Before the sweeping reform amendments of 2019, no-fault coverage of medical expenses under any Michigan auto insurance policy was always unlimited. Now that allowable expense coverage under a no-fault policy will often be capped at levels of $500,000, $250,000 or even $50,000, the order-of-priority rules in the statute take on special significance since they determine which policy–and therefore how much coverage–will apply to the injured person’s loss.
From these circumstances emerged the legal issue presented to the Court of Appeals in Mary Free Bed Rehab v Esurance: Do the no-fault act’s priority of coverage provisions identify the policy solely responsible for payment of the loss, leaving other policies inapplicable, or do they merely identify the policy primarily responsible for payment of the loss, rendering those lower in priority secondary policies serving as excess coverage at their respective levels of priority? In a published (and therefore binding) opinion, the Court of Appeals has held in favor of stacking: When an accident victim’s medical expense coverage under the first-in-priority policy has been exhausted, the no-fault act permits the claimant to recover benefits from the insurer next in the order of priorities.
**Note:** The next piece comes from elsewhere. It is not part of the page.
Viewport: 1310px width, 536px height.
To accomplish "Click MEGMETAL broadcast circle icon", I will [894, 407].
Aaron Slade was riding his cousin’s motorcycle down the wrong way on a highway in Muskegon when he collided head-on, with resulting catastrophic injuries, into a vehicle owned and operated by Haley Tanner. Tanner’s no-fault insurance policy with Esurance provided allowable expense benefits capped at $250,000. Although Slade resided with his parents and thus would potentially be entitled to benefits under the unlimited PIP coverage their USAA policy provided, the no-fault act’s “order of priorities” dictates that an injured motorcyclist must first claim benefits from the insurer of the involved motor vehicle’s owner or operator. Slade did so, but Esurance’s coverage was soon exhausted.
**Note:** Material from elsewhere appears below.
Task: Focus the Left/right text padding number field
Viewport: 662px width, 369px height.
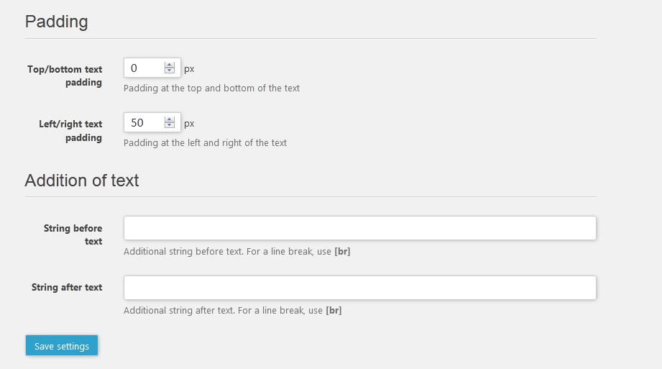Action: [x=144, y=123]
The question that arose was whether, in this new era of capped PIP coverage, a claimant in these circumstances is entitled to proceed to the policy next in the order of priorities and claim its benefits. In a decision published on March 2, 2026, the Court said yes, rejecting USAA’s contention that the priority rules designate which policy pays the loss, not which policy pays first. The Court examined several provisions in the no-fault act, both old and new, and found that while none directly answered the question, the purpose and “spirit” of the act would support its conclusion:
“To deny an injured motorcyclist access to their own unlimited-coverage policy, should a higher-in-priority policy associated with the accident vehicle be capped, runs counter to the spirit of the no-fault act and its 2019 amendments which prioritize personal choice in insurance policies.”
Mary Free Bed Rehab, slip op at 12.
Due to the particular facts of the case, the holding in Mary Free Bed Rehab, applies directly only to motorcyclist injury claims. The Court’s analysis and the conclusion it reaches, however, indicate that it will potentially apply to all PIP claims where allowable expenses surpass the capped coverage of a first-in-priority policy. For instance, no longer will a passenger injured in a business-of-transportation vehicle be restricted to the vehicle’s capped limits. The same would apply to employer-provided vehicles.
Just three days after Mary Free Bed Rehab was issued, the Court followed its holding in Tarhanich v Allstate, unpublished per curiam opinion of the Court of Appeals No. 368735 (March 5, 2026), which presented identical facts and necessarily reached the same conclusion. Both USAA and Allstate will likely pursue appeals to the Michigan Supreme Court.